# AIM OF THE TASK
Reproduce the stretch of the material from the line containing "Where should I click to: Tick" through the line containing "coord(735,221)", including both of those lines, and omit the pictures from your answer.

[Saved data entries]
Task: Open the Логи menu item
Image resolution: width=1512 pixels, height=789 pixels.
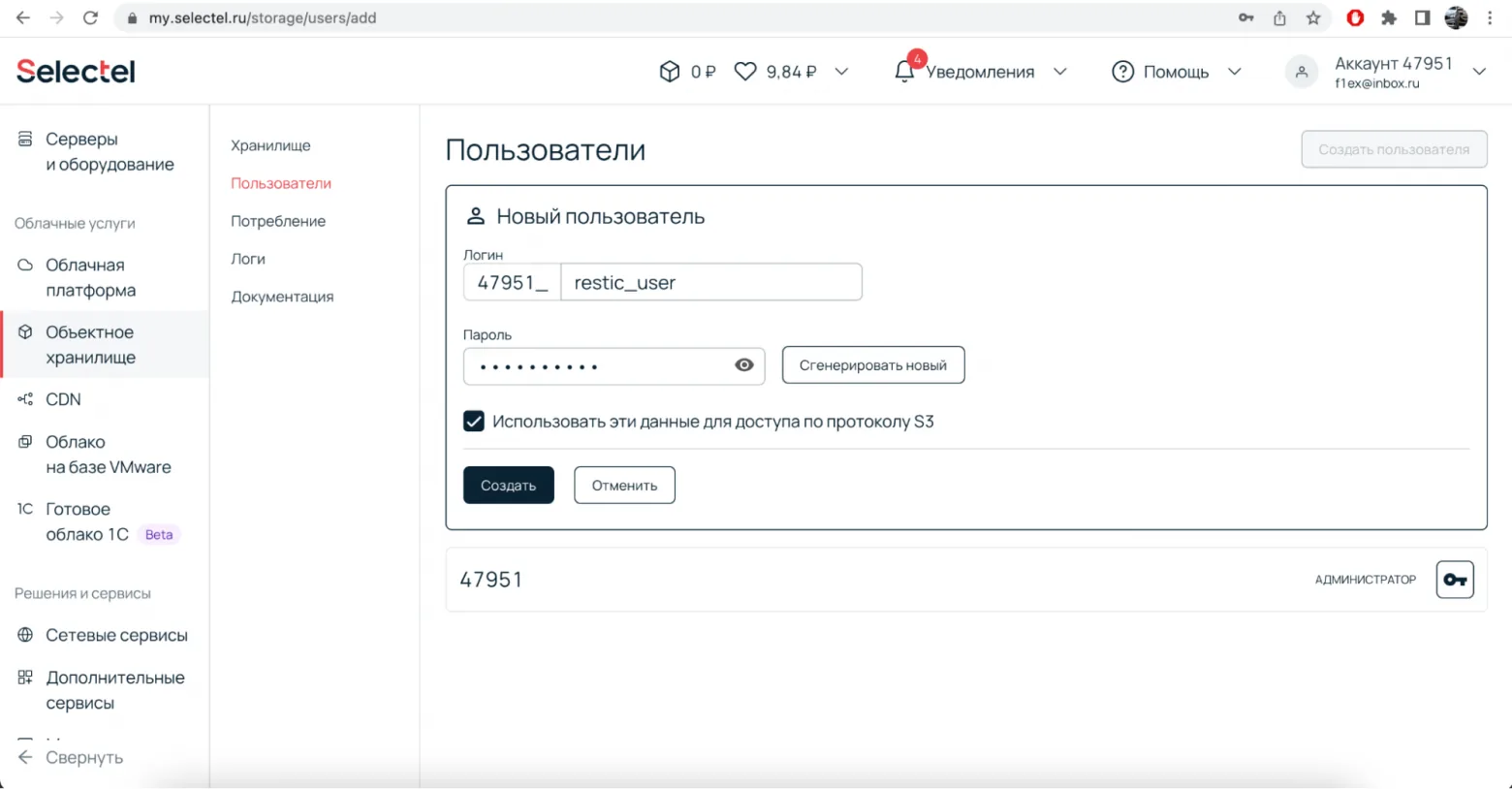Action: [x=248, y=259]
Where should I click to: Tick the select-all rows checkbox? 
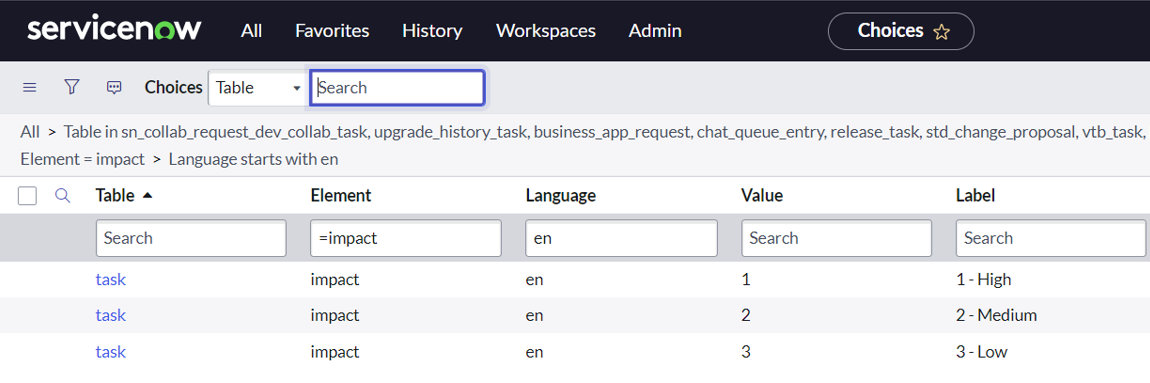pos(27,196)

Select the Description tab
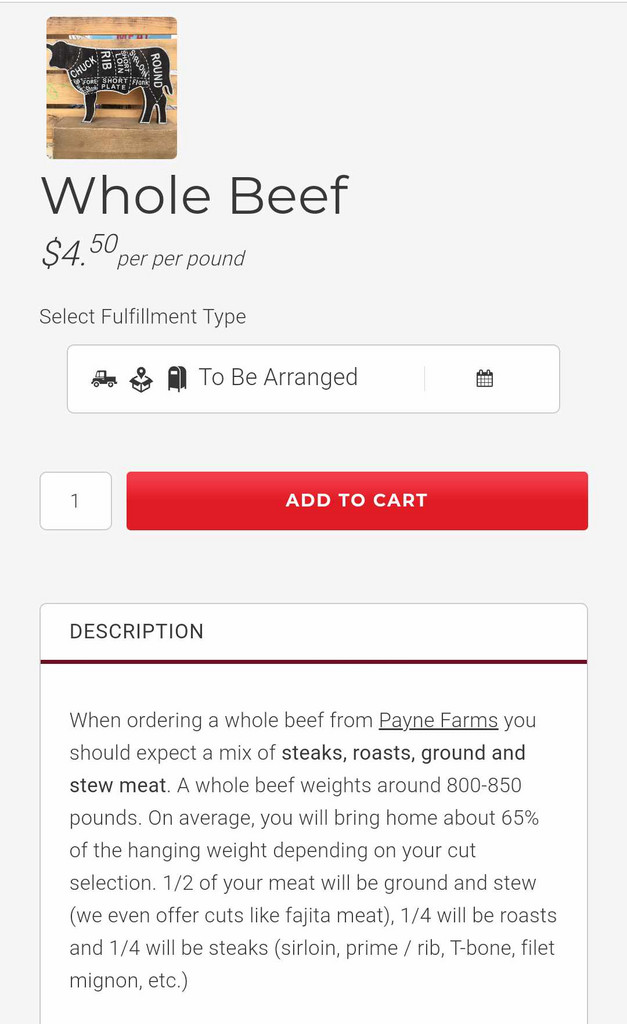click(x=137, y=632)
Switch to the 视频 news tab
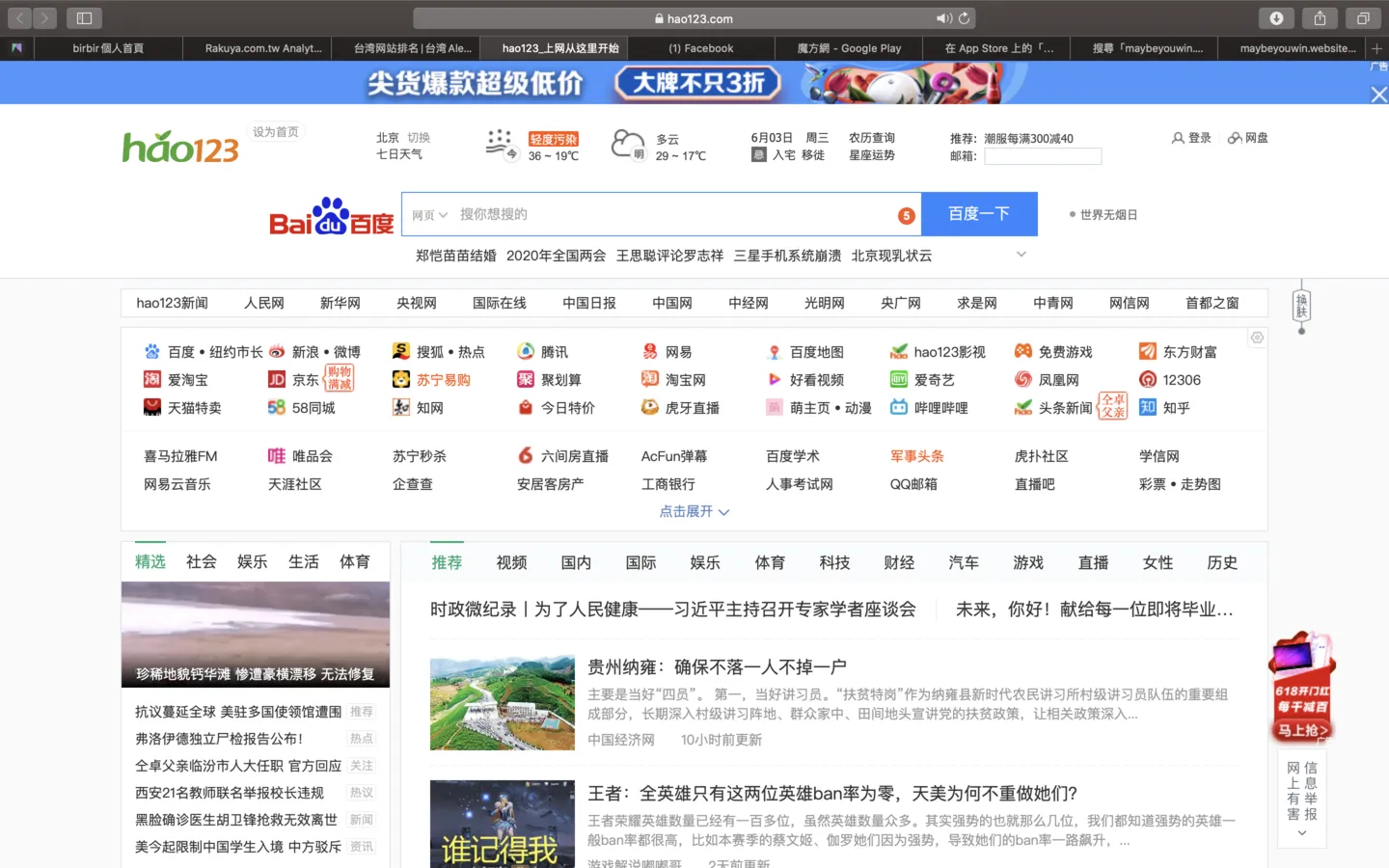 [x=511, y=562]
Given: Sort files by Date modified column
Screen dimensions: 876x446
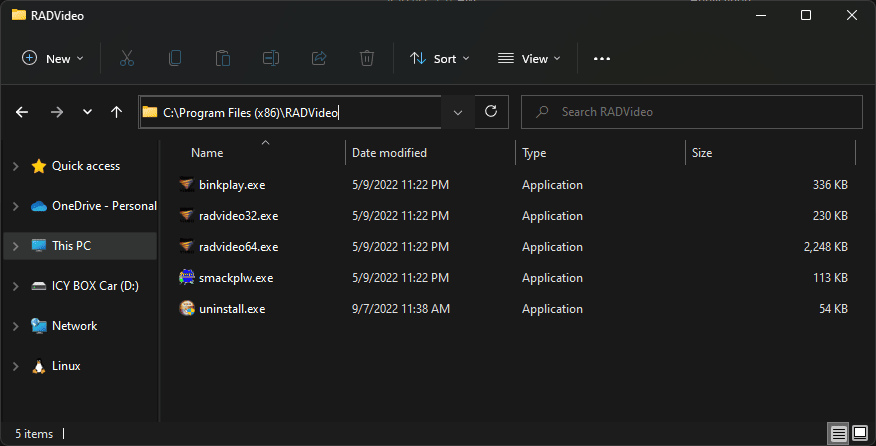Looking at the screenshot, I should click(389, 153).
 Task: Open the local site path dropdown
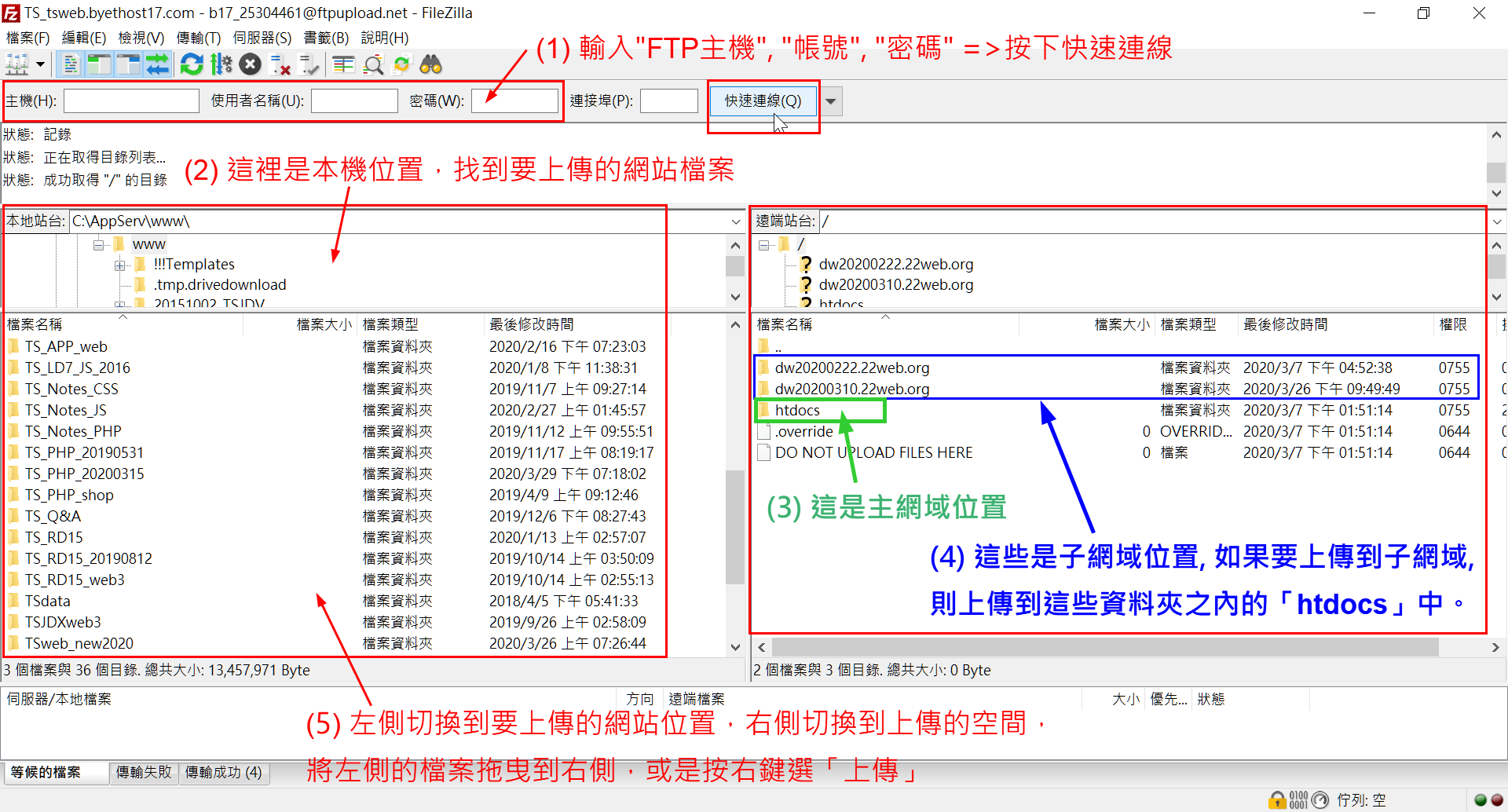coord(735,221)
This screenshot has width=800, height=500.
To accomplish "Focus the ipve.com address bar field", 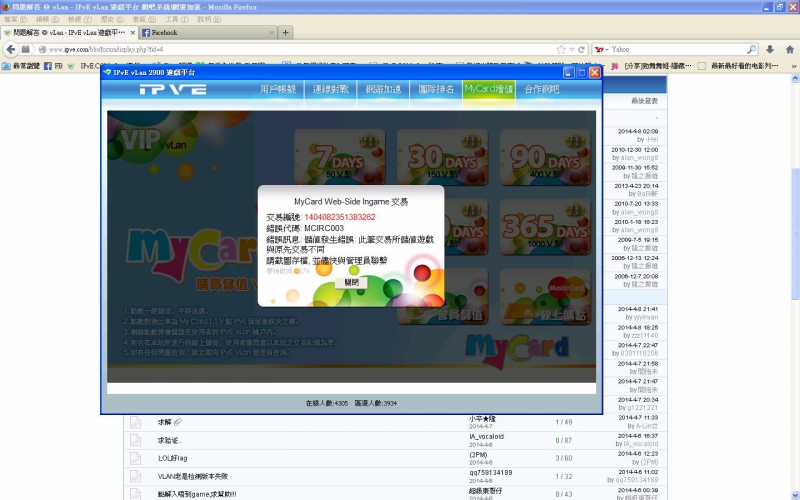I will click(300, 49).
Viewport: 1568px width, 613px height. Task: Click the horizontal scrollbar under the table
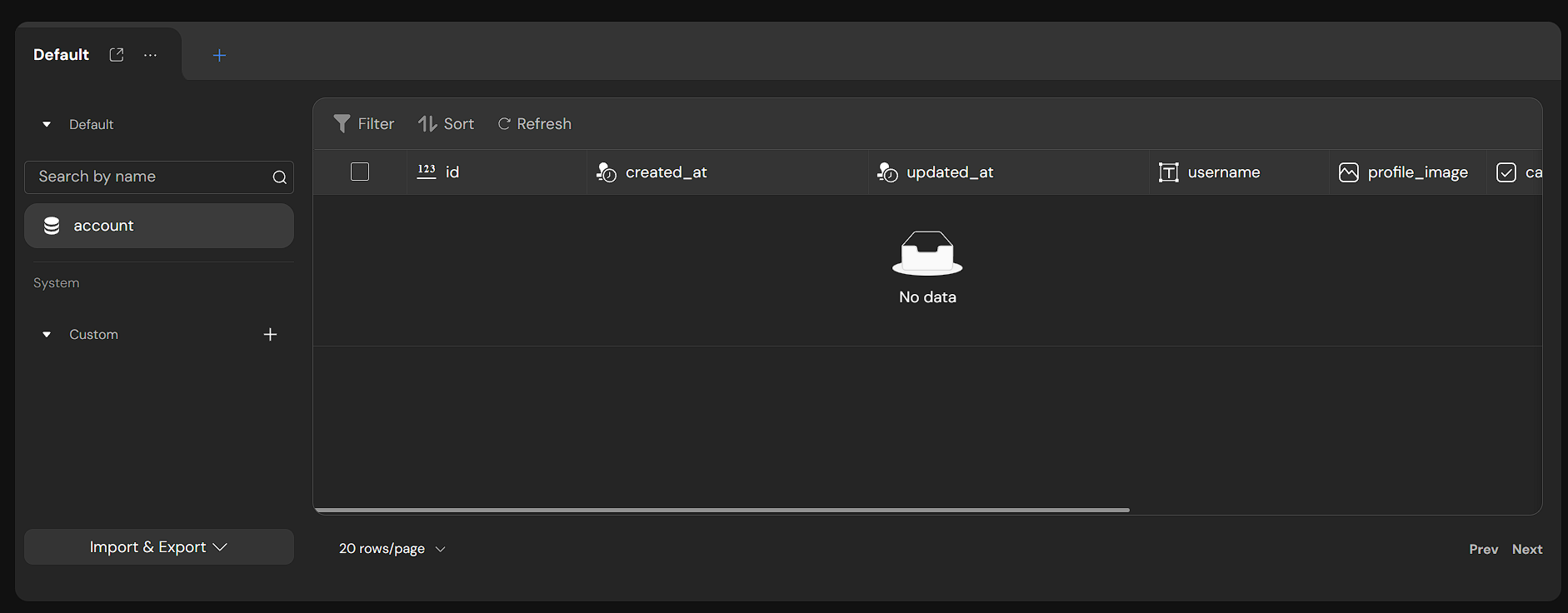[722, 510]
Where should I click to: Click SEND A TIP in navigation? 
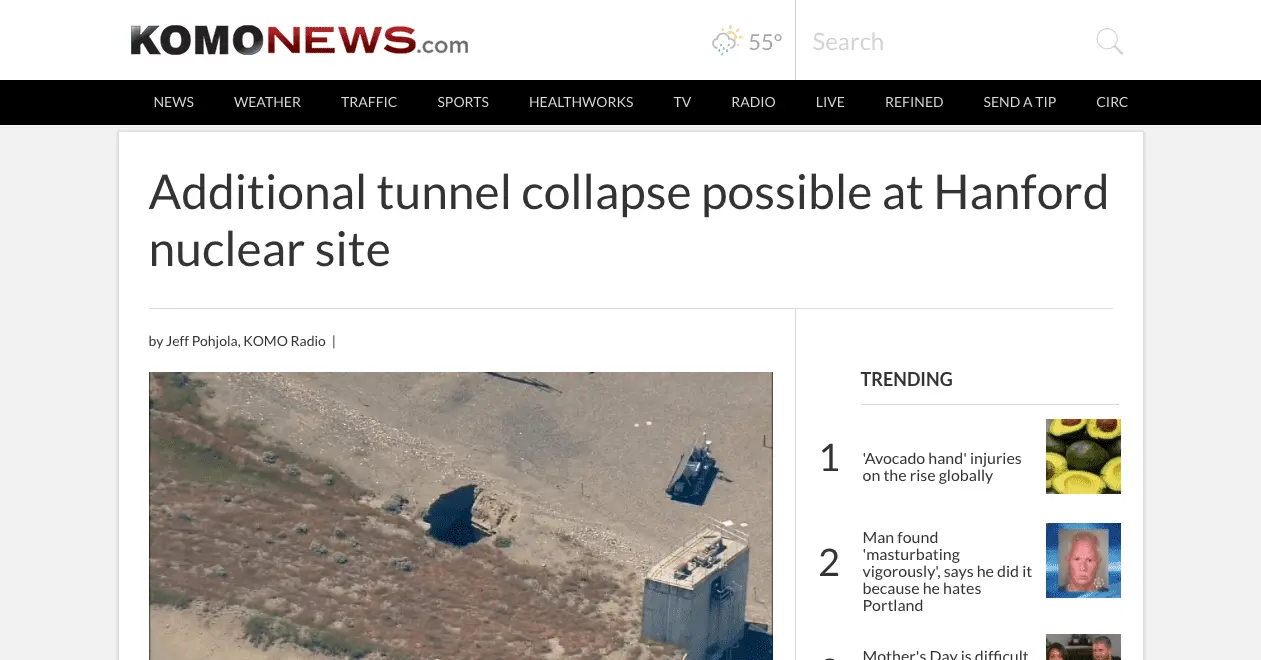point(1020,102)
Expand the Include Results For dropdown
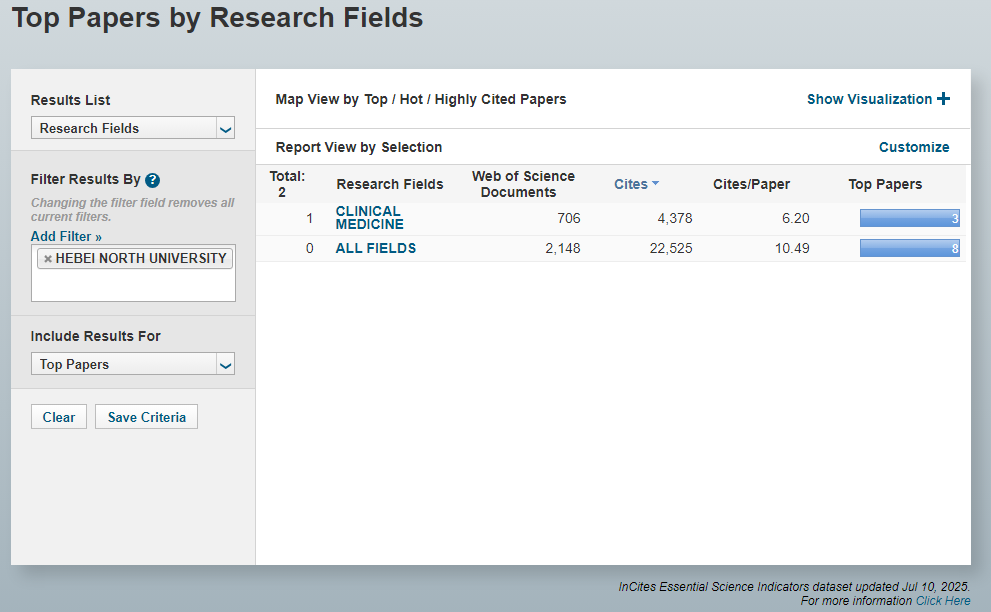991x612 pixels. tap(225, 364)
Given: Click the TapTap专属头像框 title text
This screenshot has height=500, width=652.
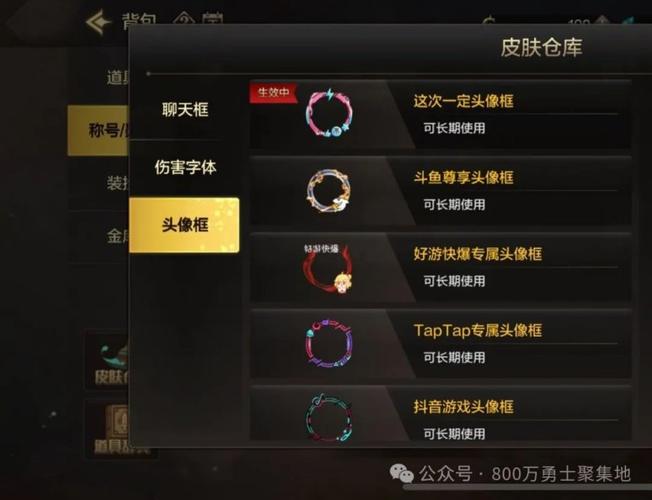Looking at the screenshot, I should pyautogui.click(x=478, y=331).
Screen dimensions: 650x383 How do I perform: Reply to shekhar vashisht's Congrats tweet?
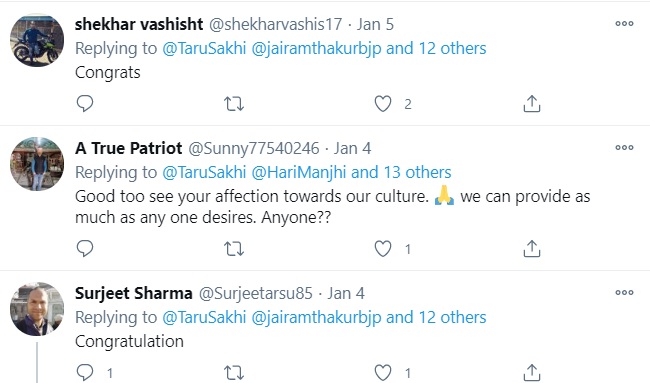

# FULL OUTPUT
Where should I click to: Tick the select-all rows checkbox? 
pos(27,196)

Select the Description tab
click(x=137, y=632)
Switch to the 视频 news tab
 [x=511, y=562]
Given: Sort files by Date modified column
Screen dimensions: 876x446
Looking at the screenshot, I should click(389, 153).
 Task: Open the local site path dropdown
coord(735,221)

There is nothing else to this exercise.